The research goal of this paper is to propose a method for evaluating the vulnerable links of the distribution network with renewable energy source, which can quantify the risk of the distribution network and then identify the vulnerable links of the distribution network in combination with the grid structure information of the distribution network. It is helpful to monitor and warn, in a timely manner, of the risk of the distribution network after the distributed power supply is connected to the grid and provide theoretical support for system planning and scheduling operation. In this paper, the combination of theoretical modeling and simulation analysis is used to evaluate the vulnerable links of the distribution network with renewable energy source and identify the vulnerable links. The main results are as follows:

• When dealing with a distribution network with a high proportion of distributed energy, the traditional probabilistic power flow calculation method has problems such as low accuracy and long calculation time, which need to be improved and optimized. Therefore, considering the random output characteristics of renewable energy source and load, this paper proposes an improved semi-invariant probabilistic power flow calculation method, which improves the efficiency and accuracy of power flow calculation and can more accurately evaluate the safety and stability of power system.
• The evaluation index system of vulnerable links in a distribution network with renewable energy source is established. The reliability indices of traditional distribution network at home and abroad are extracted. These indices reflect the power supply capacity of the distribution network for a long time and lack the investigation of node voltage and line power flow in the distribution network. With the access of a high proportion of renewable energy source, the identification of vulnerable links in a distribution network is more complicated. In view of the increasingly obvious phenomenon of voltage over-limit and power flow over-limit after the access of distributed generation to a distribution network, this paper defines the identification index of vulnerable links in a distribution network with renewable energy source, including vulnerable line node index and vulnerable line identification index, which improves the traditional reliability index system and considers it more comprehensively.
• Aiming at the comprehensive evaluation of the vulnerable links of the distribution network, this paper uses the subjective and objective weighting method to analyze each index subjectively and objectively. Then, the comprehensive weighting method based on the minimum discriminant information theory is adopted to evaluate the vulnerable links of the distribution network comprehensively, which makes the evaluation results more reasonable. The distribution and utilization information of the Maiwang line is used for example analysis. From the simulation results, it can be seen that the overall operation of the Maiwang line is relatively stable, and the evaluation of vulnerable links is more reasonable. Some theoretical calculation methods and governance strategies have been applied in actual projects, and the feasibility of theoretical research has been further verified by actual results.
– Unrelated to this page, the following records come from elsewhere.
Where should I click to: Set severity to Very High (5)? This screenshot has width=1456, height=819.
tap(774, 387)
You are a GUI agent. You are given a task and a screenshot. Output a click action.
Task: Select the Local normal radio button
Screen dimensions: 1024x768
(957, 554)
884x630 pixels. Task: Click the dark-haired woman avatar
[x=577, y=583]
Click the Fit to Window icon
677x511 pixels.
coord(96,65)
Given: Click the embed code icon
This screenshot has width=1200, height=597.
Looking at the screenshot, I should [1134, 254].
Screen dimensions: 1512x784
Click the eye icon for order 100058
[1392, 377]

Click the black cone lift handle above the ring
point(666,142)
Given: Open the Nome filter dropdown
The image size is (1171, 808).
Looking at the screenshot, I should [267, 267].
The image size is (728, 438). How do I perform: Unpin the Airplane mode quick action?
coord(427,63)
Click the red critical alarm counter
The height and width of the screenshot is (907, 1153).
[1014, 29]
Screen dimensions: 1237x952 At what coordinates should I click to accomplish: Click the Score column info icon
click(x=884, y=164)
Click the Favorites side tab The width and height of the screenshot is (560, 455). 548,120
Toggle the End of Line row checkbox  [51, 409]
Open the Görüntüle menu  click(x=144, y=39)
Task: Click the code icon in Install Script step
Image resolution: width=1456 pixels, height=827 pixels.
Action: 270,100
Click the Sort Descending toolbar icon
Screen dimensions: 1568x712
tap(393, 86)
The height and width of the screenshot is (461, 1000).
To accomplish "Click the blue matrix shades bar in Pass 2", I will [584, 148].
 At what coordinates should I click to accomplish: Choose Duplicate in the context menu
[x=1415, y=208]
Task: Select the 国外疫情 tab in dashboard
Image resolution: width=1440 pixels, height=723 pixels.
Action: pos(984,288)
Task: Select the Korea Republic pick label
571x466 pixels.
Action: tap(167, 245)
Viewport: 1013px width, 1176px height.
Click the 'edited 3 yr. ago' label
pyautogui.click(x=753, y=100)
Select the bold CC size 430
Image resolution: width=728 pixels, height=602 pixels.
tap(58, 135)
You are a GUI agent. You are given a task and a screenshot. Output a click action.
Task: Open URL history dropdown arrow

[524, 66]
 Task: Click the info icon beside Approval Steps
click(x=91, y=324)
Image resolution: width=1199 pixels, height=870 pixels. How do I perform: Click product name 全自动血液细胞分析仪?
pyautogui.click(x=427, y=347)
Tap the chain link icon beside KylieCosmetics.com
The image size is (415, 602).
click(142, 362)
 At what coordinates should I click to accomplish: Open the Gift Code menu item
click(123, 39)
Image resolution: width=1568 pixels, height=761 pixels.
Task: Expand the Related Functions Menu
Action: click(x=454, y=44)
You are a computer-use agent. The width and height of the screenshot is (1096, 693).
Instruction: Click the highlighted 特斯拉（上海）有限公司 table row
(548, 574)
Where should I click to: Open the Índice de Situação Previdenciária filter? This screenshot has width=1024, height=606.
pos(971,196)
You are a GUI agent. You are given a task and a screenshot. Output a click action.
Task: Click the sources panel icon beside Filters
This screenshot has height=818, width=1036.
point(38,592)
In addition, this paper does not consider the impact of electric vehicle clusters and network attacks on the vulnerability of distribution networks. With the rapid development and popularization of electric vehicles, the impact of electric vehicle access on the distribution network is becoming more and more obvious. In the future, large-scale electric vehicle access to the distribution network will be considered, the distribution of vehicle-network energy flow will be analyzed, and the vulnerability assessment of the distribution network will be carried out.